- [Set problem]
Copy out all of the material below, switching each "Locate an element on the screen" to "Find an element on the screen" and leaving everything else unchanged.

- [Data rows]

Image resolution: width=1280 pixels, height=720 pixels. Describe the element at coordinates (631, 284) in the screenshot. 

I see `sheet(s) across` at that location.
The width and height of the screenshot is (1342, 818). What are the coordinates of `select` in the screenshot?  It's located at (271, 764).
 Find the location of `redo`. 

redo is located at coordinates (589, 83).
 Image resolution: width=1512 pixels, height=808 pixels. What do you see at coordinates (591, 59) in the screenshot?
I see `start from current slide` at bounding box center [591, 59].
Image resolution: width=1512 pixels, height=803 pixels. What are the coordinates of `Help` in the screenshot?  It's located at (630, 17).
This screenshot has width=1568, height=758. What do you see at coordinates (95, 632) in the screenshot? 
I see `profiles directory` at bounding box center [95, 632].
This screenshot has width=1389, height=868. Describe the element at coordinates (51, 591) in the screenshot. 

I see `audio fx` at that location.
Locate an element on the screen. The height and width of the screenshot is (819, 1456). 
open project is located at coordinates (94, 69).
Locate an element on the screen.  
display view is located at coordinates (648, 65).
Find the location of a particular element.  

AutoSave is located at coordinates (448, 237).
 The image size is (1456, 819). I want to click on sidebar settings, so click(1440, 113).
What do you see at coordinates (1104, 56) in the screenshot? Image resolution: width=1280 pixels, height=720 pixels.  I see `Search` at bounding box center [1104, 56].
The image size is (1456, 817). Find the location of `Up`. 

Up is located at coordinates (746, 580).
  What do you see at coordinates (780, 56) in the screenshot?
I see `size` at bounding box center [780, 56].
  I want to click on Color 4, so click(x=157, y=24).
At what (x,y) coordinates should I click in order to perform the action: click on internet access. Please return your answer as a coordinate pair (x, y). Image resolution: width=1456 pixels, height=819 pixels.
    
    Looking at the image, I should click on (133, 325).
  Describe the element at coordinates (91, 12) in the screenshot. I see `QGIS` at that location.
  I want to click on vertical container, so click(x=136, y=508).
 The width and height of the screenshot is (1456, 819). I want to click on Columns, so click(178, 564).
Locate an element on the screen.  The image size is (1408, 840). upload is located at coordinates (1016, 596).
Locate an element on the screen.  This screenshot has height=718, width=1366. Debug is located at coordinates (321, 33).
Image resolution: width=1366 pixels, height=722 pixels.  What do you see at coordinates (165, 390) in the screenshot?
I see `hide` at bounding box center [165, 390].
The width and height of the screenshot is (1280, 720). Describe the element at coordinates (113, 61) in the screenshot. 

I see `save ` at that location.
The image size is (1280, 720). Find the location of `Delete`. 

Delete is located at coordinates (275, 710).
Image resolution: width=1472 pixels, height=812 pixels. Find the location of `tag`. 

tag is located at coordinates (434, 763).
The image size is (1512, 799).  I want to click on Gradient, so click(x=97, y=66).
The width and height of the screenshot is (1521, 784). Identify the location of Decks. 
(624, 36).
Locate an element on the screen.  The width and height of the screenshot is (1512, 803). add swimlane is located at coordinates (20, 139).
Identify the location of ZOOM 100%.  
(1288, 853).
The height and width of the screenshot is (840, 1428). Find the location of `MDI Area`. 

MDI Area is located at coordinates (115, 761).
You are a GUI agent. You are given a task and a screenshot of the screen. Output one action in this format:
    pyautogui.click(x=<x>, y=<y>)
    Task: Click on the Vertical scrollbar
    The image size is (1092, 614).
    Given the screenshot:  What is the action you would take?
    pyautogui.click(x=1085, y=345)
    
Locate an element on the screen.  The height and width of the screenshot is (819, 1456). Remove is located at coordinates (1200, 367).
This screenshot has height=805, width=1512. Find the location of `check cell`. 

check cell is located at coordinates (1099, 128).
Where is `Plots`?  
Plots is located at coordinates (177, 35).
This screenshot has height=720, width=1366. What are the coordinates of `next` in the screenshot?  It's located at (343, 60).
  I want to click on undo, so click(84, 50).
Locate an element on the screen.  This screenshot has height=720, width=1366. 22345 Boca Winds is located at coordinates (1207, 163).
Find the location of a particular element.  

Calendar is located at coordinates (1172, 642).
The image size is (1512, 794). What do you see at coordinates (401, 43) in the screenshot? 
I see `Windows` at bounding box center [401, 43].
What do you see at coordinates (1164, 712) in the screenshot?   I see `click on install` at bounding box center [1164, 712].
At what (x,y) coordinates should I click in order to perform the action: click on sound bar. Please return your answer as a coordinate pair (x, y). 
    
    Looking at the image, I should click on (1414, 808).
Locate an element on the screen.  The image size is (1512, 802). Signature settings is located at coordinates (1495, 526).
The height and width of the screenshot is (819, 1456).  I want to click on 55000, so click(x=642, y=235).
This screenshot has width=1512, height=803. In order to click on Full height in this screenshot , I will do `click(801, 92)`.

- [Result of this task]
Image resolution: width=1280 pixels, height=720 pixels. Describe the element at coordinates (631, 284) in the screenshot. 

I see `sheet(s) across` at that location.
The width and height of the screenshot is (1342, 818). What are the coordinates of `select` in the screenshot?  It's located at (271, 764).
 Find the location of `redo`. 

redo is located at coordinates (589, 83).
 Image resolution: width=1512 pixels, height=808 pixels. What do you see at coordinates (591, 59) in the screenshot?
I see `start from current slide` at bounding box center [591, 59].
Image resolution: width=1512 pixels, height=803 pixels. What are the coordinates of `Help` in the screenshot?  It's located at (630, 17).
This screenshot has width=1568, height=758. What do you see at coordinates (95, 632) in the screenshot? 
I see `profiles directory` at bounding box center [95, 632].
This screenshot has width=1389, height=868. Describe the element at coordinates (51, 591) in the screenshot. 

I see `audio fx` at that location.
Find an element on the screen. The height and width of the screenshot is (819, 1456). 
open project is located at coordinates (94, 69).
Find an element on the screen.  
display view is located at coordinates (648, 65).
Find the location of a particular element.  

AutoSave is located at coordinates (448, 237).
 The image size is (1456, 819). I want to click on sidebar settings, so click(1440, 113).
What do you see at coordinates (1104, 56) in the screenshot? Image resolution: width=1280 pixels, height=720 pixels.  I see `Search` at bounding box center [1104, 56].
The image size is (1456, 817). Find the location of `Up`. 

Up is located at coordinates (746, 580).
  What do you see at coordinates (780, 56) in the screenshot?
I see `size` at bounding box center [780, 56].
  I want to click on Color 4, so click(x=157, y=24).
At what (x,y) coordinates should I click in order to perform the action: click on internet access. Please return your answer as a coordinate pair (x, y). Image resolution: width=1456 pixels, height=819 pixels.
    
    Looking at the image, I should click on (133, 325).
  Describe the element at coordinates (91, 12) in the screenshot. I see `QGIS` at that location.
  I want to click on vertical container, so click(x=136, y=508).
 The width and height of the screenshot is (1456, 819). I want to click on Columns, so click(178, 564).
Find an element on the screen.  The image size is (1408, 840). upload is located at coordinates (1016, 596).
Find an element on the screen.  This screenshot has height=718, width=1366. Debug is located at coordinates (321, 33).
Image resolution: width=1366 pixels, height=722 pixels.  What do you see at coordinates (165, 390) in the screenshot?
I see `hide` at bounding box center [165, 390].
The width and height of the screenshot is (1280, 720). Describe the element at coordinates (113, 61) in the screenshot. 

I see `save ` at that location.
The image size is (1280, 720). Find the location of `Delete`. 

Delete is located at coordinates (275, 710).
Image resolution: width=1472 pixels, height=812 pixels. Find the location of `tag`. 

tag is located at coordinates (434, 763).
The image size is (1512, 799).  I want to click on Gradient, so click(x=97, y=66).
The width and height of the screenshot is (1521, 784). Identify the location of Decks. 
(624, 36).
Find an element on the screen.  The width and height of the screenshot is (1512, 803). add swimlane is located at coordinates (20, 139).
Identify the location of ZOOM 100%.  
(1288, 853).
The height and width of the screenshot is (840, 1428). Find the location of `MDI Area`. 

MDI Area is located at coordinates (115, 761).
You are a GUI agent. You are given a task and a screenshot of the screen. Output one action in this format:
    pyautogui.click(x=<x>, y=<y>)
    Task: Click on the Vertical scrollbar
    The image size is (1092, 614).
    Given the screenshot:  What is the action you would take?
    pyautogui.click(x=1085, y=345)
    
Find an element on the screen.  The height and width of the screenshot is (819, 1456). Remove is located at coordinates (1200, 367).
This screenshot has height=805, width=1512. Find the location of `check cell`. 

check cell is located at coordinates (1099, 128).
Where is `Plots`?  
Plots is located at coordinates (177, 35).
This screenshot has height=720, width=1366. What are the coordinates of `next` in the screenshot?  It's located at (343, 60).
  I want to click on undo, so click(84, 50).
Find an element on the screen.  This screenshot has height=720, width=1366. 22345 Boca Winds is located at coordinates (1207, 163).
Find the location of a particular element.  

Calendar is located at coordinates (1172, 642).
The image size is (1512, 794). What do you see at coordinates (401, 43) in the screenshot? 
I see `Windows` at bounding box center [401, 43].
What do you see at coordinates (1164, 712) in the screenshot?   I see `click on install` at bounding box center [1164, 712].
At what (x,y) coordinates should I click in order to perform the action: click on sound bar. Please return your answer as a coordinate pair (x, y). 
    
    Looking at the image, I should click on (1414, 808).
Find an element on the screen.  The image size is (1512, 802). Signature settings is located at coordinates (1495, 526).
The height and width of the screenshot is (819, 1456).  I want to click on 55000, so click(x=642, y=235).
This screenshot has width=1512, height=803. In order to click on Full height in this screenshot , I will do `click(801, 92)`.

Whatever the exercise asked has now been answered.